Excerpt provided ->
In occasion of the release of DX-Ball 2: 20th Anniversary Edition, Sidewinder also released an EP, DX-Ball 2 Sound Selection, featuring new recreated studio versions of the game's initial 4 tracks. Released on December 14, 2018, the EP was made available for streaming on YouTube, and for digital download on Bandcamp, also marking Sidewinder's first official release in nearly twenty years, following the album 2BadSheep in 1999.

==Reception==
DX-Ball 2 was met with an overall positive reception from both editors and players. Games Domain reviewer Zack Schiel praised it for addictive gameplay, and noted it as the "best-looking Breakout game ever made". However, he also noted that the "overall graphics [were] not up to today's retail standards". ZDNet rated the game 5/5 stars. According to Longbow Games itself, DX-Ball 2 had accumulated more than 5 million downloads by the end of 2002. The anniversary edition has been listed in The Gamer's list of Top 10 Games With The Best Anniversary Editions.

==Successor==
As a spiritual sequel to DX-Ball 2, Longbow Games released Rival Ball in 2001. While the new title recycled the engine of DX-Ball 2, it also introduced many new features, including a buttoned layout with cursor-based navigation; two new power-ups (replacing two older ones); new graphics for the power-ups; new square shaped bricks; 4 difficulty modes; new sound effects and music; and 1-on-1 split screen network play. In addition, it also featured the ability to set timers, randomise board order and repeat board sets, also including support for DX-Ball 2 boards.

Tasks to carry out ->
**1.** Write out the passage from the DX-Ball 2 excerpt between "In occasion of" and "2BadSheep in 1999.", inclusive.
**2.** Answer these questions using the DX-Ball 2 excerpt:
(a) On what date was DX-Ball 2 Sound Selection released?
(b) What rating did ZDNet give the game?
(c) In what year did Longbow Games release Rival Ball?
**3.** List every feature that the DX-Ball 2 excerpt names after the words "introduced many new features, including".

Data block ->
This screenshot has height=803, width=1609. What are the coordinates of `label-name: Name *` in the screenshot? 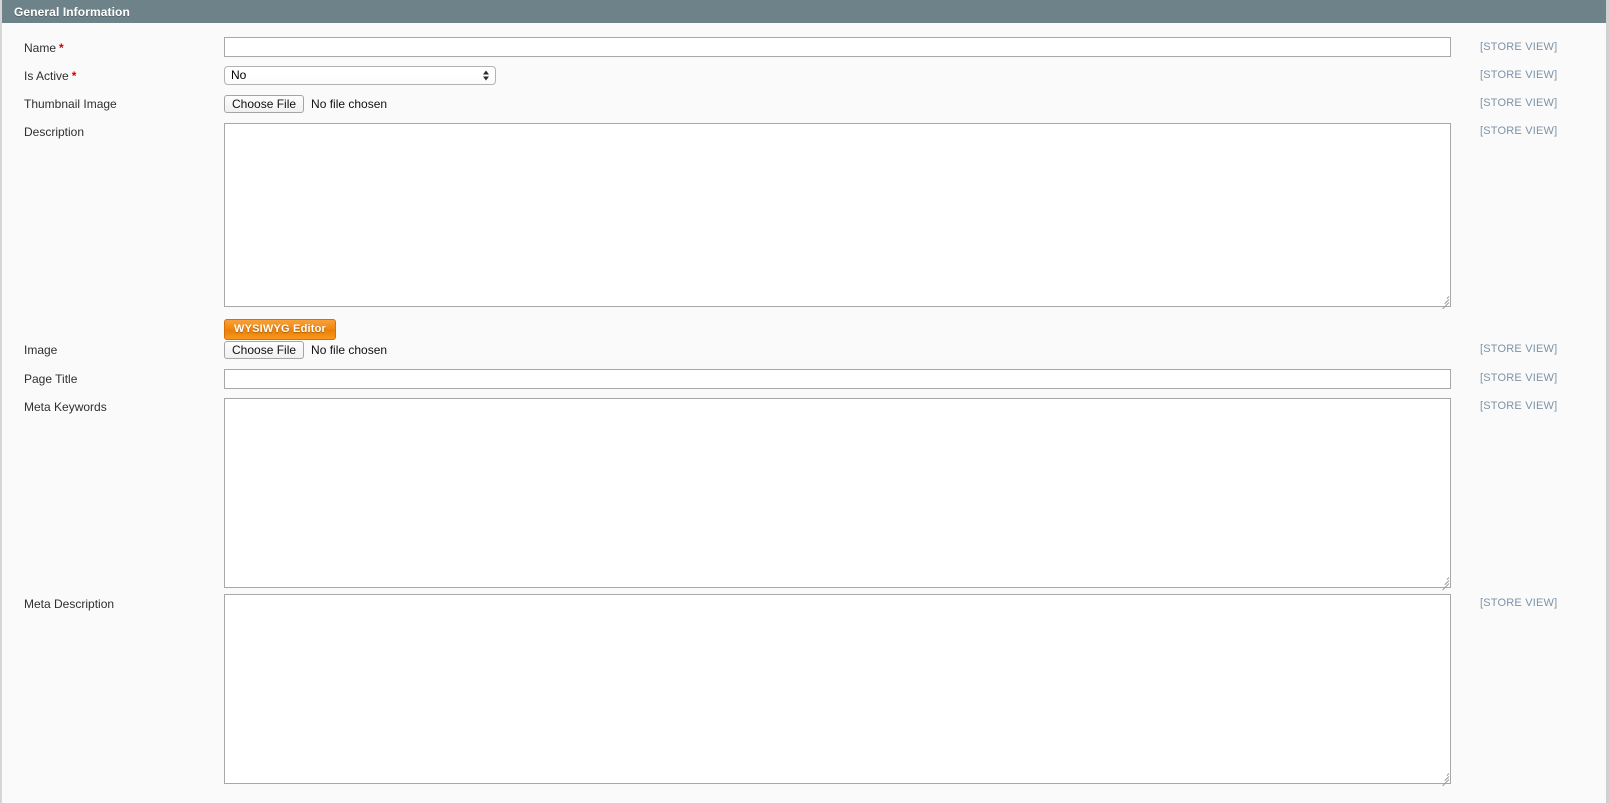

Solved problems ->
**1.**
In occasion of the release of DX-Ball 2: 20th Anniversary Edition, Sidewinder also released an EP, DX-Ball 2 Sound Selection, featuring new recreated studio versions of the game's initial 4 tracks. Released on December 14, 2018, the EP was made available for streaming on YouTube, and for digital download on Bandcamp, also marking Sidewinder's first official release in nearly twenty years, following the album 2BadSheep in 1999.

**2.**
(a) December 14, 2018
(b) 5/5 stars
(c) 2001

**3.**
- a buttoned layout with cursor-based navigation
- two new power-ups (replacing two older ones)
- new graphics for the power-ups
- new square shaped bricks
- 4 difficulty modes
- new sound effects and music
- 1-on-1 split screen network play